One is the speed of actually being able to deploy the new technology, whether it requires new transmitters on towers, or software updates, or whatever. If new hardware is required, it takes forever to deploy it. Over a year typically from when the designs are issued to construction complete, generally. The other is the actual number of devices in the network capable of actually using the new technologies. Sure you might have the newest iPhone 14 or whatever the latest Samsung is, with all the bells and whistles, but there's just as many people out there somehow still rocking an iPhone 5.

So AT&T or CSpire or Verizon may have 5G available, but the actual demand on the network for 5G services is still far less than demand for LTE. That means the amount of radio spectrum bandwidth devoted to the new technology is still a pretty small fraction of all the bandwidth each carrier has available. And each carrier only has a finite amount of bandwidth available in each market, and they have to be smart about they divvy that out to serve their ENTIRE customer base. So if you're on the front end of things, that might suck, but you're still in the minority of users at the moment.

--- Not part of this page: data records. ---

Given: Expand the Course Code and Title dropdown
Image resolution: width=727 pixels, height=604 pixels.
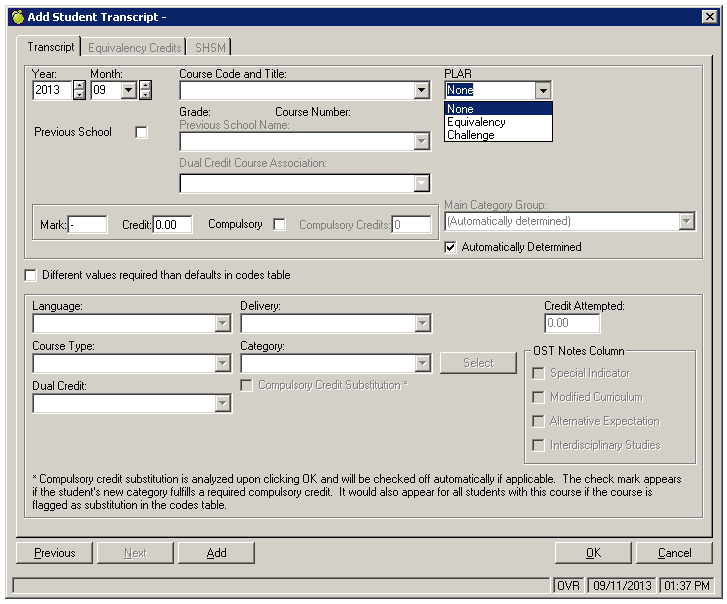Looking at the screenshot, I should point(421,90).
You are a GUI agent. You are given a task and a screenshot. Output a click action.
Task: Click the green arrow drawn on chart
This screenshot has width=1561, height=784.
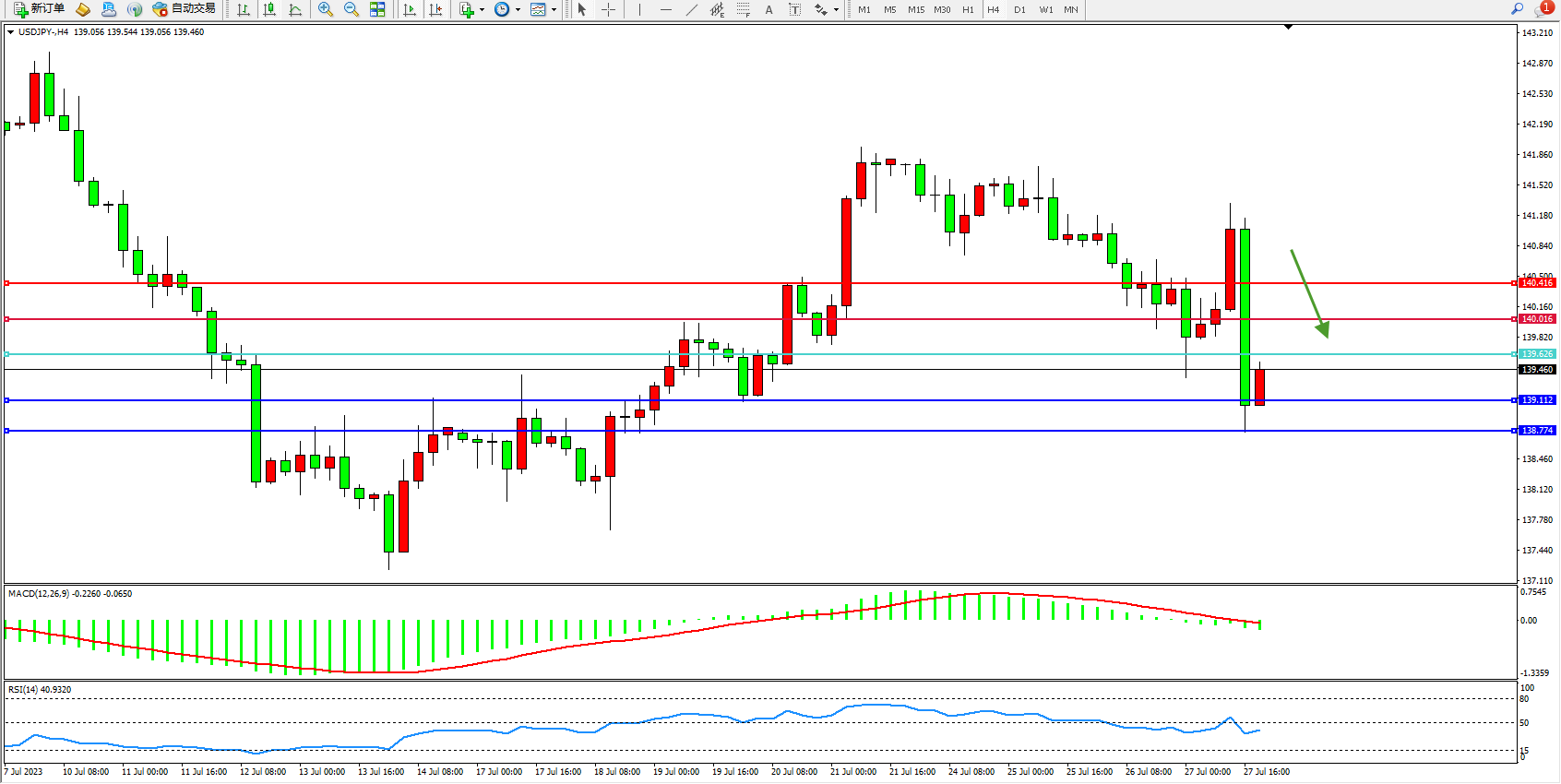(x=1308, y=291)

The good news is, as time passes and old phones get traded for new the demand for 5G will grow and spectrum will be shifted around until ultimately 5G becomes the prevailing technology, at which point you'll probably be here bitching about how your new 6G phone seems really slow.

[Disclaimer: I work in network engineering for one of the companies mentioned here, and while I'm only specifically knowledgable about one of them, I feel confident all are in the same boat, because we always have been.]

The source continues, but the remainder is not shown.